Le SCFP souligne la Journée internationale des travailleurs 2019

Le 1er mai, les travailleurs du monde entier se mobilisent pour rendre hommage à la lutte pour la journée de travail de huit heures et pour exiger la dignité et le respect au travail. Le SCFP reconnaît la Journée internationale des travailleurs et se tient debout en solidarité avec ces millions de personnes qui travaillent pour vivre.

Le SCFP se tient aux côtés de toutes les personnes qui s’organisent pour obtenir des conditions de travail sécuritaires, un salaire décent, des avantages sociaux et une pension décente, ainsi que des services publics accessibles et abordables. Nous nous inspirons de nos liens de solidarité internationale et du courage des travailleurs, de partout au monde, qui risquent chaque jour leur vie pour ces revendications.

Le pouvoir des travailleurs, y compris celui de faire la grève, est au cœur de cette fête. Le 1er mai 1886, des centaines de milliers de travailleurs des États-Unis ont déclenché une grève générale pour réclamer la journée de travail de huit heures. Trois jours plus tard, la police ouvrait le feu sur des grévistes à Chicago, tuant huit travailleurs et en blessant beaucoup d’autres. Cette grève a marqué un tournant dans la lutte pour une journée de travail plus courte.
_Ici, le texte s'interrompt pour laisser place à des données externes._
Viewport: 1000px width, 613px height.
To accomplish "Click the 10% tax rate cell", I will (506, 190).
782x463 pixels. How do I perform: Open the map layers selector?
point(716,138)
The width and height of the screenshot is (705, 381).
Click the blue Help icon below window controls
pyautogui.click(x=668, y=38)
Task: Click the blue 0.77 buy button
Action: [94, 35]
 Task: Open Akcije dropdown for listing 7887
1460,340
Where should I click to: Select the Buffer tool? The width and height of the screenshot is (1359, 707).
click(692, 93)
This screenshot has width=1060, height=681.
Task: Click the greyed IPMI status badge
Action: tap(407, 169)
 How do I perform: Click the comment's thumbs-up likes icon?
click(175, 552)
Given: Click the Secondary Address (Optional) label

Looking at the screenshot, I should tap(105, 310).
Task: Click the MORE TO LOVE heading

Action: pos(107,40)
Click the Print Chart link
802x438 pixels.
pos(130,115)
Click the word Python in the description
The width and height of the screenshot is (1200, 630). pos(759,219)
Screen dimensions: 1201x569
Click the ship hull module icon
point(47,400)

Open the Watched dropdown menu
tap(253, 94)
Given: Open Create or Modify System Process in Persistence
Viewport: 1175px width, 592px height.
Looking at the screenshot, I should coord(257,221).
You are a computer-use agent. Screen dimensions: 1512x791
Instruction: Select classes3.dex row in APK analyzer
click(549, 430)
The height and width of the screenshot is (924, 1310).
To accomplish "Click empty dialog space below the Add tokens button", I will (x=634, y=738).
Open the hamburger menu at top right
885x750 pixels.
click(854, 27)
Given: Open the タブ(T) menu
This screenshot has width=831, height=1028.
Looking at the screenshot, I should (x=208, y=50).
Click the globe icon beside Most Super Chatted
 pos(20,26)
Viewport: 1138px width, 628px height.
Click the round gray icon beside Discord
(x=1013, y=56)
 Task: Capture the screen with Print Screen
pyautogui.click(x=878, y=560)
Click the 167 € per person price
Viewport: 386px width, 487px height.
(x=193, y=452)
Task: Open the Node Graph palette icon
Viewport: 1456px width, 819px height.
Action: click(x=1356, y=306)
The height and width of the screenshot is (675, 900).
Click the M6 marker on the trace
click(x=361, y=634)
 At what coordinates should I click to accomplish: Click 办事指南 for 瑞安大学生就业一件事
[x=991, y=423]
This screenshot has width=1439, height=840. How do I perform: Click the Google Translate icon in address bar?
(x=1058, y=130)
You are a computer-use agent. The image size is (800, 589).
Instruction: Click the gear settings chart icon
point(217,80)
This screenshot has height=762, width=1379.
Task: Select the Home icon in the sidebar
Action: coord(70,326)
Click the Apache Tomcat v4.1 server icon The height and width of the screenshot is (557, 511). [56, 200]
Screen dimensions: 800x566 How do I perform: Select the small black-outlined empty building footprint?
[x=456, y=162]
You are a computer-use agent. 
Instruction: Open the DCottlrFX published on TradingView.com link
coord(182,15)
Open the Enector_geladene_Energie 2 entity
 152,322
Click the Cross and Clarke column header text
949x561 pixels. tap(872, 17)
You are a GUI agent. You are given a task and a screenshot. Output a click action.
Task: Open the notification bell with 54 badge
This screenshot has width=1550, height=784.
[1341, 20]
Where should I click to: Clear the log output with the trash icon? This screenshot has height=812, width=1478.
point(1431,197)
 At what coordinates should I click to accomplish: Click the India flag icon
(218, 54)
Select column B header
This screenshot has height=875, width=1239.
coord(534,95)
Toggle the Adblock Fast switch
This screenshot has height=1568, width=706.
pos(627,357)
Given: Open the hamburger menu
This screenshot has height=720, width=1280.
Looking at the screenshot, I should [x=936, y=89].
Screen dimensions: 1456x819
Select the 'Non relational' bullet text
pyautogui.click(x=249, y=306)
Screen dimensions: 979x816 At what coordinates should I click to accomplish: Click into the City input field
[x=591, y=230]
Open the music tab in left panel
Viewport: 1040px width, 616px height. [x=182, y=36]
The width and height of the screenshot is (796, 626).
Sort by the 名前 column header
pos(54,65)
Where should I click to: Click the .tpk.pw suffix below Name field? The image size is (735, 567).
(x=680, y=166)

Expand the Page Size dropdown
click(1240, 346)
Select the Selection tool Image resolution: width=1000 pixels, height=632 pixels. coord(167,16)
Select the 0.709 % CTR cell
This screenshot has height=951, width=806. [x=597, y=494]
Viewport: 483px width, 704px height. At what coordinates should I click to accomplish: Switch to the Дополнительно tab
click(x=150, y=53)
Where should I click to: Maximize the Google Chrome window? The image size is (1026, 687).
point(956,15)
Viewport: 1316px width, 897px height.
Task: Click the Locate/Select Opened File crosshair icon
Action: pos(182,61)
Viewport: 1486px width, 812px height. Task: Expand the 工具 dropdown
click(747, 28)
Cette année, le SCFP souligne également l’anniversaire d’un autre moment déterminant de notre histoire syndicale : la grève générale de Winnipeg. Le 15 mai 1919 et les jours suivants, plus de 30 000 personnes ont pris part à un débrayage de six semaines. Elles réclamaient un salaire équitable et le droit de se syndiquer et de négocier collectivement.

Cent ans plus tard, les travailleurs canadiens ont beaucoup progressé, mais il reste encore beaucoup à faire. Or, les entreprises et les gouvernements de droite veulent faire marche arrière. Le fossé entre les riches et le reste d’entre nous se creuse. Les employeurs déposent des demandes de compressions et de concessions à la table des négociations. Le racisme et la haine envers les immigrants sont en hausse. La crise climatique réclame une attention de plus en plus urgente. Et le rôle des syndicats dans la construction d’un monde meilleur, tant à la table des négociations que dans la rue, est attaqué.

À l’heure actuelle, les travailleurs du SCFP des foyers de soins au Nouveau-Brunswick se battent devant les tribunaux pour défendre leur droit de grève. Et cette attaque contre leur droit à la négociation collective n’est pas isolée.

L’an dernier, Justin Trudeau et les libéraux fédéraux ont piétiné le droit à la libre négociation collective des travailleurs des postes. Le premier ministre ontarien Doug Ford, comme premier geste au pouvoir, a forcé les membres de la section locale 3903 du SCFP à retourner au travail. Plus tard, son gouvernement conservateur a présenté un projet de loi régressif de retour au travail avant même que les membres du Syndicat des travailleurs de l’énergie ne se mettent en grève.

Le 1er mai, nous nous engageons de nouveau à défendre les droits des travailleurs au pays et à l’étranger. Nos luttes communes dépassent les frontières nationales : pour la justice économique, la justice raciale, la justice des migrants et la justice climatique.

D’ici l’an prochain, nous continuerons à renforcer les liens entre travailleurs en nous serrant les coudes avec les travailleurs migrants au Canada et les travailleurs de plusieurs régions du monde, notamment la Colombie, Cuba, le Guatemala, le Honduras, Israël et la Palestine, le Myanmar, le Nicaragua et les Philippines.

Ce 1er mai, impliquez-vous dans votre communauté : soutenez les actions #Uniscontreleracisme du Réseau des droits des migrants.